Oct 11, 2006 01:28
fragments: love - is it too cynical to suggest a derivative procreation/sexual pleasure function to "romantic" relationships? remove either motivation from the equation and what remains? oh, yeah, i missed esteem - we do require this revered other to make us feel "whole", don't we?
is not all this chatter of "falling in love" merely a point of reconciliation? a moment where we decide to - perhaps unconciously - forgive the gross follies of this "better half" in the name of - you guessed it: procreation, sexual pleasure, and the esteem accorded to one in "union".
this must be all too bleak to account for the full repertoire of affect produced in union - or is it? how coolly pragmatic it all really is. love, of course, is just another transcendental signified, but in no mysterious, esoteric way - it doesn't exist. why must we mask the mechanical functionalism in "relationships" with...you name it, you've done it - and justified it too.
still, after all this time, the binary of spirit and flesh presides over this discussion - with the privileging of the prior, the immaterial. let us invent romantically pious games for ourselves, convincing ourselves that a justification has been made for those lowly carnalistic double-time thrusts of the hips (for example, that is - it's not the only way to do it). it's not after all, just about sex...i mean, i love you (?) i forgive you your follies - in fact, i'm blind to them.
what we might traditionally categorize as a "relationship" in the romantic sense is little more than a slavehouse for romantic love. well, "guardian" if we want to be euphemistic.
- too structuralist there, gil? a bit too general...
- well, are you sure you're not justifying by extravagant means something rather petty?
i asked a gentleman the other day, "when's the last time you felt self-affirmed?", to which he responded, "the day me and _________ got together." ouch.
of course two people can love each other, and be at least semi-sincere upon closer analysis. of course two people can blind themselves to one another, we see it everyday. of course two people can sacrifice all of themselves in self-affirmation and not see the contradiction.
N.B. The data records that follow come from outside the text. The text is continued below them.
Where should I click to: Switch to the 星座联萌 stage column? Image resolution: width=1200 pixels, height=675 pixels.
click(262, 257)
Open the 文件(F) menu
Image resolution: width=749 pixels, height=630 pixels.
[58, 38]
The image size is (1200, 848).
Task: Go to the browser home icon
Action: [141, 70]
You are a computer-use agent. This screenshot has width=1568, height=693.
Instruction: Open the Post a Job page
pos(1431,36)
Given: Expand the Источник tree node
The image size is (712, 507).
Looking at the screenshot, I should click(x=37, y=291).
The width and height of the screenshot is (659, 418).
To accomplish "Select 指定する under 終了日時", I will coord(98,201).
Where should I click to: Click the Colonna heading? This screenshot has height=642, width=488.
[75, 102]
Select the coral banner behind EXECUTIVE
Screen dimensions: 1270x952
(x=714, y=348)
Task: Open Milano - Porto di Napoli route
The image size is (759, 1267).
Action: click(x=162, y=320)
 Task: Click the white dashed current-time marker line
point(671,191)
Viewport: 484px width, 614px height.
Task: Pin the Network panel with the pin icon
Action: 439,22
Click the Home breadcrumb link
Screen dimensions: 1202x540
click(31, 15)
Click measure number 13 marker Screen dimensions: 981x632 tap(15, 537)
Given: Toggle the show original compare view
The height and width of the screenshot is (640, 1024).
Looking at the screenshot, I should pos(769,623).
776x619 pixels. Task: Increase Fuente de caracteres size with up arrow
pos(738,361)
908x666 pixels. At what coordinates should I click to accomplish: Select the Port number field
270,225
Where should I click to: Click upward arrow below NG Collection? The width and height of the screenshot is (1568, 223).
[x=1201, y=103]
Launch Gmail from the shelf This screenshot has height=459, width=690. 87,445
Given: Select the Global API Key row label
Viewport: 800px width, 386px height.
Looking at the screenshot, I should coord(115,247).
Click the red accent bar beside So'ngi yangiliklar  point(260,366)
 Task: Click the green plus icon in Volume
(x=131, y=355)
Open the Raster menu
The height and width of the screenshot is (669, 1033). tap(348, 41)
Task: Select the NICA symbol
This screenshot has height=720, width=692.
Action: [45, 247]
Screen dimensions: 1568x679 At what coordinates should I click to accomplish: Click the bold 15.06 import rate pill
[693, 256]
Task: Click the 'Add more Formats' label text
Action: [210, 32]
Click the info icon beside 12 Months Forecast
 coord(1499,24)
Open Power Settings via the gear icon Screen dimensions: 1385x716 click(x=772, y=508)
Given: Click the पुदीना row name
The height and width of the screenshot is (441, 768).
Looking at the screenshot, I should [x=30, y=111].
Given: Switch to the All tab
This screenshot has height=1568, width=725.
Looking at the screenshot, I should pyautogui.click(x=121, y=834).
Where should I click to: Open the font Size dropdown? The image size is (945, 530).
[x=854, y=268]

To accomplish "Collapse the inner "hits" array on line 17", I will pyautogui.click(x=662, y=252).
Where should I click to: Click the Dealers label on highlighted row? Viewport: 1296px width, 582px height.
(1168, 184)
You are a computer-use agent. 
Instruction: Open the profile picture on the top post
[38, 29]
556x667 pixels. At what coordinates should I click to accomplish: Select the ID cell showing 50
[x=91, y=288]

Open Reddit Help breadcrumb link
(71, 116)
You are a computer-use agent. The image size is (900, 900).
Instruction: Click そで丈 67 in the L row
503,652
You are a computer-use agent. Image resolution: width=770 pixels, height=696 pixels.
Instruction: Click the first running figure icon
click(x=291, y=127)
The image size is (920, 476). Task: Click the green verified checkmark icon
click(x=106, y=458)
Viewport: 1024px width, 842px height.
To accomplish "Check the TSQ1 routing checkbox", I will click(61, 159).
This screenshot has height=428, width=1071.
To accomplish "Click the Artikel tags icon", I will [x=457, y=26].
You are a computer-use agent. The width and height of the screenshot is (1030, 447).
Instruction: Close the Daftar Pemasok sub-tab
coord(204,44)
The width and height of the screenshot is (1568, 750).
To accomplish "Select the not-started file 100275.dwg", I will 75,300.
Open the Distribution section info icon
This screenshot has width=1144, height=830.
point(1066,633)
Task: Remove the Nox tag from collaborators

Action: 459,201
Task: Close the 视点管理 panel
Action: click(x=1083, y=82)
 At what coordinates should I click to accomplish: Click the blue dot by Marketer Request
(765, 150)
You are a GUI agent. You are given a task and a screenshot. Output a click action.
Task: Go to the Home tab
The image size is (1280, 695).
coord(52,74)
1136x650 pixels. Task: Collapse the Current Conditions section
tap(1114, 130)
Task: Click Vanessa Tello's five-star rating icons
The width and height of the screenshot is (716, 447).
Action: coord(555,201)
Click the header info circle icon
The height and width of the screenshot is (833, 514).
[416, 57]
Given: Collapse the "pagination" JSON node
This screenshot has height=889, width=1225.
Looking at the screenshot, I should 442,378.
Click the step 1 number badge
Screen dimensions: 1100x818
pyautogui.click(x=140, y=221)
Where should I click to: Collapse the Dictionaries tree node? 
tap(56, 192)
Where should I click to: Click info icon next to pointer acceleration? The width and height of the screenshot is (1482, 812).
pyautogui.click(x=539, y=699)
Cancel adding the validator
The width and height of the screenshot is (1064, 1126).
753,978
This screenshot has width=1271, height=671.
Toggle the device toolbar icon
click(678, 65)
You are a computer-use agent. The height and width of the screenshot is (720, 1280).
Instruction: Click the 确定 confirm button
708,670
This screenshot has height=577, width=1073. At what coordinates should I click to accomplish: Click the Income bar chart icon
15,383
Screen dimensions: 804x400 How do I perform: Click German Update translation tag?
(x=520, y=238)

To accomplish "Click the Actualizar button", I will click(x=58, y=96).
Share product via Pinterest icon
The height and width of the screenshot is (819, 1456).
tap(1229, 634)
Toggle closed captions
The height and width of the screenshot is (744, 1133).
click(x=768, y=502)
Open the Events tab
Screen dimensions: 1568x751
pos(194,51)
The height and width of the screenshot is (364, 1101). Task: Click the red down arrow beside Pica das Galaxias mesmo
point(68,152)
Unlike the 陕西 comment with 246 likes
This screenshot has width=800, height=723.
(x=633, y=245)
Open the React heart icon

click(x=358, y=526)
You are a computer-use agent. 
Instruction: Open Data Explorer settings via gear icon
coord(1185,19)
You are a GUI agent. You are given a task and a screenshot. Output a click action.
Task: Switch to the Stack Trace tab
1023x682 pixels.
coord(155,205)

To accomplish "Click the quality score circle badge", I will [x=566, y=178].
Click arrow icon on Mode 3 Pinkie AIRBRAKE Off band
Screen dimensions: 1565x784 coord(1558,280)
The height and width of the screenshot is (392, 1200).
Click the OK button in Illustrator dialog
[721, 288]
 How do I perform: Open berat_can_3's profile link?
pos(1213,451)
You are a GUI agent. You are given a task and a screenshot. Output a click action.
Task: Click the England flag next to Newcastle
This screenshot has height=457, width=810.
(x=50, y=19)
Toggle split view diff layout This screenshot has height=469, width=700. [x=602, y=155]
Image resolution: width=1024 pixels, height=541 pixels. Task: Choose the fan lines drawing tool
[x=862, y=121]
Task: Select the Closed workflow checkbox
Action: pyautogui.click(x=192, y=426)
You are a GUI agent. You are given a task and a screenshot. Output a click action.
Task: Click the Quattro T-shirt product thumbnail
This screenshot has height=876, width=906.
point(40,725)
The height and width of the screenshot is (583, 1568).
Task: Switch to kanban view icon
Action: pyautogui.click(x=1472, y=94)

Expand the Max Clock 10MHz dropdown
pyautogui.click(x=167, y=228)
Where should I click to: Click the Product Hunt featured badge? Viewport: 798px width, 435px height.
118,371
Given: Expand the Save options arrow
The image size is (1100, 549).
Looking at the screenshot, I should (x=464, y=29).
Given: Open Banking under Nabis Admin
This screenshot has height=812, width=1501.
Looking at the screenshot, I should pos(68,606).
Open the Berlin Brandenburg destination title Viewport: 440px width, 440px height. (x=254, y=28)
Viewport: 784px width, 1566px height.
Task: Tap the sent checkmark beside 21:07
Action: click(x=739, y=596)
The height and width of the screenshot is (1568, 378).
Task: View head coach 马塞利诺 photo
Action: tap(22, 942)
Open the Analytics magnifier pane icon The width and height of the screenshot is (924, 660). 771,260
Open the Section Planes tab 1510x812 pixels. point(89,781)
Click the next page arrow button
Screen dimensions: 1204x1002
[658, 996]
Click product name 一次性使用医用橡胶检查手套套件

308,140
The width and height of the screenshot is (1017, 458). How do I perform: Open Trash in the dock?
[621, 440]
- it's easy for someone single to be cynical like you, gil.
- it's hard for someone in a relationship to be honest with all this, _______.
- phuck you.
- and i'm hardly a cynic, i think u're the cynic - the one who revolted against the self because he loathed himself too much - and found a partner.
the socially constructed ideal of romantic relationships actually can exist - just not with you, nor you...and probably not you.
ok fine, u're really in love - which i never disputed by the way - and your relationship is not a sham (but it is).